*** MATERIAL FOR THIS TASK ***
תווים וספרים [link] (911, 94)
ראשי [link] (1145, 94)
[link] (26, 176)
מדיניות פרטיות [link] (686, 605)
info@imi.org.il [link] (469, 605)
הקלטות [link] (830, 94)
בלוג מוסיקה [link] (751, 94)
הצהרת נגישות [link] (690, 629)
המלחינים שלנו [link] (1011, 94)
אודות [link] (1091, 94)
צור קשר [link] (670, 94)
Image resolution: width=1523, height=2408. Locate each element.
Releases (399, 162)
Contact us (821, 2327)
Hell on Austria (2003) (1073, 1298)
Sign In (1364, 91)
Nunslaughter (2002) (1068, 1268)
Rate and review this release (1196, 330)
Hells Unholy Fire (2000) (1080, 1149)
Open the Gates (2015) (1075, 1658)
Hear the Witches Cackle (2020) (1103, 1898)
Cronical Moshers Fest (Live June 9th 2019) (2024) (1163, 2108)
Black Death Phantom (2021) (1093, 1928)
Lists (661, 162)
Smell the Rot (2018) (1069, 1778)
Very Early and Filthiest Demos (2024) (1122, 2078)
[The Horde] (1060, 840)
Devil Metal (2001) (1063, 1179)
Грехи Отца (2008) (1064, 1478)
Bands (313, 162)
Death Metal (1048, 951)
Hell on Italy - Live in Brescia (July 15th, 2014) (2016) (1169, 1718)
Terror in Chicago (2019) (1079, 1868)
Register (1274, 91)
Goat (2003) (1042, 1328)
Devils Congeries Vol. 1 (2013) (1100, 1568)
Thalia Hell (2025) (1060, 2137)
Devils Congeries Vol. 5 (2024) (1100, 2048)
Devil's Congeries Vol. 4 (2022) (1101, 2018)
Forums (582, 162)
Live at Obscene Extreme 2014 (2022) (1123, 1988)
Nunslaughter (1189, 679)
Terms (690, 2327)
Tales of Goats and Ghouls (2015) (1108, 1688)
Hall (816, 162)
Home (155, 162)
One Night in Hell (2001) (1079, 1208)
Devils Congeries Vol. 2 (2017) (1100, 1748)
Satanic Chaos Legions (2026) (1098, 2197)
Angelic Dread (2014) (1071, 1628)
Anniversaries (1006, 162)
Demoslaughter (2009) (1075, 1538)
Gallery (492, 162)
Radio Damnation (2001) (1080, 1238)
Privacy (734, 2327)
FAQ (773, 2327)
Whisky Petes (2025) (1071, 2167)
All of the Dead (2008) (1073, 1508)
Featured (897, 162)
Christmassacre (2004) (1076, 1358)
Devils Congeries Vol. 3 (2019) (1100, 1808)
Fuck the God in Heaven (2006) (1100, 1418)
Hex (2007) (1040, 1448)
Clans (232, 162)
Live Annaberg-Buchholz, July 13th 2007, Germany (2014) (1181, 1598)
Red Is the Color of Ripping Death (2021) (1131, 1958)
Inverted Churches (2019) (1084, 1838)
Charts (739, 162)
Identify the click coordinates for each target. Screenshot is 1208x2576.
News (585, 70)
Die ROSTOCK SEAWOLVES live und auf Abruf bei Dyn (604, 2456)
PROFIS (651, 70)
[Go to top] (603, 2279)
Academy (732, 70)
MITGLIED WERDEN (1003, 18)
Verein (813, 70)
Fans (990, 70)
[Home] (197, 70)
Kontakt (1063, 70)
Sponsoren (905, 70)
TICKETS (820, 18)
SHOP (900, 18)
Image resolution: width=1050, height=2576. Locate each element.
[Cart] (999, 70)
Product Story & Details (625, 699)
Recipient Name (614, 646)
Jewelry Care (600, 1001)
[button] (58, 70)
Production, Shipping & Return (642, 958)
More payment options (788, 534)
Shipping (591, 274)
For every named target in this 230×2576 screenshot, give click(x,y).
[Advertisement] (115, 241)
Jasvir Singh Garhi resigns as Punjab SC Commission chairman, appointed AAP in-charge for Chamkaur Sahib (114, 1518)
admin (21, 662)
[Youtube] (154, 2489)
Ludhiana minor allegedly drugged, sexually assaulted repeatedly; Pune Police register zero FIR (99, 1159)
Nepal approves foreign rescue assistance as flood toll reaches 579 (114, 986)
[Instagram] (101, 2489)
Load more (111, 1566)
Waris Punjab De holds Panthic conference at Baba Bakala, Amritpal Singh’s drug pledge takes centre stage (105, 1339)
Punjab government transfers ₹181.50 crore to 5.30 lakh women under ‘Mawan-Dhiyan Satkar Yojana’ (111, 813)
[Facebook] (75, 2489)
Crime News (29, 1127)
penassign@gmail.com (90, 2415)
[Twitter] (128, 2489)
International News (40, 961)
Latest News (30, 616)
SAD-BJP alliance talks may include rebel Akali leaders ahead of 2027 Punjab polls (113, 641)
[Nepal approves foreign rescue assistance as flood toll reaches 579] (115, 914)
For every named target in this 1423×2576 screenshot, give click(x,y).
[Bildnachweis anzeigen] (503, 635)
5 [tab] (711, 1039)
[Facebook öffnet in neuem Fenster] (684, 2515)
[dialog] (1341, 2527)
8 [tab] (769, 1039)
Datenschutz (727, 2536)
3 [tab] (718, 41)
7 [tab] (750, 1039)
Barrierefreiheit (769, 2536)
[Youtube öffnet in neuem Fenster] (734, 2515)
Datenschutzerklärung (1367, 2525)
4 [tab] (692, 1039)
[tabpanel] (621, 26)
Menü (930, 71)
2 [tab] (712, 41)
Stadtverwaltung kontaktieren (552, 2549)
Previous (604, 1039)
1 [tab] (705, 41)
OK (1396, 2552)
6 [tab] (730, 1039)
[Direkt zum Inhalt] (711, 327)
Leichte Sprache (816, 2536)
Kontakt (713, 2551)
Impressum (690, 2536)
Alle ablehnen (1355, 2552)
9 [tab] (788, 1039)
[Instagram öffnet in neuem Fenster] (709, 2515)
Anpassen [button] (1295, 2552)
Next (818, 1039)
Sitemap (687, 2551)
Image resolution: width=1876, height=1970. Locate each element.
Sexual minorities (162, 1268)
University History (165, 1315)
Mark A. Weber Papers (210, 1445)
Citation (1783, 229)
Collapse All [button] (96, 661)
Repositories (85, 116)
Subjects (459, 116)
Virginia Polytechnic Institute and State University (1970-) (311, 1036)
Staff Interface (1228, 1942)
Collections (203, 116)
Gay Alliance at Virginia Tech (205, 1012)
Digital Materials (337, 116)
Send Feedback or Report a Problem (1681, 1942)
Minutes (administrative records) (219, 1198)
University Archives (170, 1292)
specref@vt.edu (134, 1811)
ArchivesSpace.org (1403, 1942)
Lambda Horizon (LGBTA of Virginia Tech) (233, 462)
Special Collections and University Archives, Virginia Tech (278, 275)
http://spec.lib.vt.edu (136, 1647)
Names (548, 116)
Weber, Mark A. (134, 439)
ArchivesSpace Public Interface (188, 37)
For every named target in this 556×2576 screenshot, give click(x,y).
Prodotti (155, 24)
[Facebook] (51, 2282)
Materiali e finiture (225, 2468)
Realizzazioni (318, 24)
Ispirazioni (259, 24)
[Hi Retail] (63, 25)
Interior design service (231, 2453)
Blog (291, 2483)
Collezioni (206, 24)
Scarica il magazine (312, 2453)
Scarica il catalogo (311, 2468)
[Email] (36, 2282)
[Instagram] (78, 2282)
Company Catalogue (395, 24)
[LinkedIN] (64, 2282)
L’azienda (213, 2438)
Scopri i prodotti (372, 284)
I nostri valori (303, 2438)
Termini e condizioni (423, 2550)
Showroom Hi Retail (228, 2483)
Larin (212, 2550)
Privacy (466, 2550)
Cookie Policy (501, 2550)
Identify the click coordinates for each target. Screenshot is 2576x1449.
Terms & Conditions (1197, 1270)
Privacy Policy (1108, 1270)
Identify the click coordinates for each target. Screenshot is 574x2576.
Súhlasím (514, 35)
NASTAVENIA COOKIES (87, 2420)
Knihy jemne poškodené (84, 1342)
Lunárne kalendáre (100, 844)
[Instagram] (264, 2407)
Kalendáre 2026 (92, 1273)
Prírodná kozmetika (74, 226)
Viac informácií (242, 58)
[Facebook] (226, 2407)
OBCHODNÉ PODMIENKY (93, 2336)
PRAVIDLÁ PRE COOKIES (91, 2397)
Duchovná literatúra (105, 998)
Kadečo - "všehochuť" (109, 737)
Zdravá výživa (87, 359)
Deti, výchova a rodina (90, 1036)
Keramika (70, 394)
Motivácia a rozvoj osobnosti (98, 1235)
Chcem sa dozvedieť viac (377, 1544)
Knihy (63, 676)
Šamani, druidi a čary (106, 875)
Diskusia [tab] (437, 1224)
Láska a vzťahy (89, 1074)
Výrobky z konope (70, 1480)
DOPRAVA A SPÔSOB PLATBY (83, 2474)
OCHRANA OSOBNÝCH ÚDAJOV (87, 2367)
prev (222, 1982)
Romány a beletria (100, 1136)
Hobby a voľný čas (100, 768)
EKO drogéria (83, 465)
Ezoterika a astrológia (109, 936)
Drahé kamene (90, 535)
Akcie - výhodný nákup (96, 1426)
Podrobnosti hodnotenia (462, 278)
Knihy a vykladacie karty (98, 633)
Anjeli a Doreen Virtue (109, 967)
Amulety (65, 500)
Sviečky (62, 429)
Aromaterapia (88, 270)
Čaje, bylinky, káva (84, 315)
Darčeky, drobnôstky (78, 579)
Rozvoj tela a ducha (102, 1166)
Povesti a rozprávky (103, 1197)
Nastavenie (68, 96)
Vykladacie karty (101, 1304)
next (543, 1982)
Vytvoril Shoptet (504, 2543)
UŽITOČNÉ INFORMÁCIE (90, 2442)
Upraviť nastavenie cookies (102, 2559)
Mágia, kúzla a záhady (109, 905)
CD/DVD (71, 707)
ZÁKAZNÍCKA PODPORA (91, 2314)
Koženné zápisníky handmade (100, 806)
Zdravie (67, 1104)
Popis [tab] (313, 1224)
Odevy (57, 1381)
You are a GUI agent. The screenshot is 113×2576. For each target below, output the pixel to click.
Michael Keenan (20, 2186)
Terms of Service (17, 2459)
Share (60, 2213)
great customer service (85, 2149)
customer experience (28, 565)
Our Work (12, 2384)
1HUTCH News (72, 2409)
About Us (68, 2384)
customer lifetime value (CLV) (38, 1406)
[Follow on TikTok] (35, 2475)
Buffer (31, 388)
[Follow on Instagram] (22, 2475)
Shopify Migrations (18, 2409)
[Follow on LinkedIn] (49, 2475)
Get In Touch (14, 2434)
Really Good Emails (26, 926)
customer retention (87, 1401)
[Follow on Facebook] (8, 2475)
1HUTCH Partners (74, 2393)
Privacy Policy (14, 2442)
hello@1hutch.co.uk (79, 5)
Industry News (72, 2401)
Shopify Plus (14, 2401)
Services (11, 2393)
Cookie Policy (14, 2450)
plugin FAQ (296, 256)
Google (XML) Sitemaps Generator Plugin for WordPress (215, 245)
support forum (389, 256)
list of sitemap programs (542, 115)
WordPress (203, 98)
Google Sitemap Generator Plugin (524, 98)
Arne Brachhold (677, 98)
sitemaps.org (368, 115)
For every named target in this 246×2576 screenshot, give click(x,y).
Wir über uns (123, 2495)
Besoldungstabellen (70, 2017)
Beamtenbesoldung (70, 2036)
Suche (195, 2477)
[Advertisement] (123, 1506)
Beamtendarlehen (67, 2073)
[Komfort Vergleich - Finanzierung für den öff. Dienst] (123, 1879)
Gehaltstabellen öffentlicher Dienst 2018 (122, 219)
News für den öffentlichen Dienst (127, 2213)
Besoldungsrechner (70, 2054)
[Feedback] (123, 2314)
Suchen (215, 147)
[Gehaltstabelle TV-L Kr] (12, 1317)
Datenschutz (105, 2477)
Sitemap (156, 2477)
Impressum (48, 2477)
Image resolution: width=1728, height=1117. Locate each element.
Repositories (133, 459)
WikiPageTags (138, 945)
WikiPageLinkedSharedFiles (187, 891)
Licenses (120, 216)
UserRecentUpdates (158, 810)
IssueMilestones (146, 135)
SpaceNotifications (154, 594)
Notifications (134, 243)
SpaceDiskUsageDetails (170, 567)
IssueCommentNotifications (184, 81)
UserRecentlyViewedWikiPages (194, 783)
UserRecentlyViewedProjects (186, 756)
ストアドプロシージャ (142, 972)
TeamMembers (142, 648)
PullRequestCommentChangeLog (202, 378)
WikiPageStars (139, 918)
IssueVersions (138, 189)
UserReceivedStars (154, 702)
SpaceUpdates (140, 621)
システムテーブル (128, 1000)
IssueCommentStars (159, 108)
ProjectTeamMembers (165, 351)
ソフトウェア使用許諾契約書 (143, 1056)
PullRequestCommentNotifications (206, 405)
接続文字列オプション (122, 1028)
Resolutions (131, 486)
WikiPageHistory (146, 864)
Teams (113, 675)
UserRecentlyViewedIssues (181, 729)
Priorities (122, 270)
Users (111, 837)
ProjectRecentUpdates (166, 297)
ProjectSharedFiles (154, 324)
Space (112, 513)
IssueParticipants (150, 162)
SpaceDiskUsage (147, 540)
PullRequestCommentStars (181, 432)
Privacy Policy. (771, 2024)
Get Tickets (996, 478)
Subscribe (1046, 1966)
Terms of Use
*** End of MATERIAL FOR THIS TASK ***
WORK TO BE COMPLETED
Above are some lines. Repeat exactly, and only, those from the line that has "Releases (399, 162)" through the line that has "Hear the Witches Cackle (2020) (1103, 1898)".

WRITTEN SOLUTION
Releases (399, 162)
Contact us (821, 2327)
Hell on Austria (2003) (1073, 1298)
Sign In (1364, 91)
Nunslaughter (2002) (1068, 1268)
Rate and review this release (1196, 330)
Hells Unholy Fire (2000) (1080, 1149)
Open the Gates (2015) (1075, 1658)
Hear the Witches Cackle (2020) (1103, 1898)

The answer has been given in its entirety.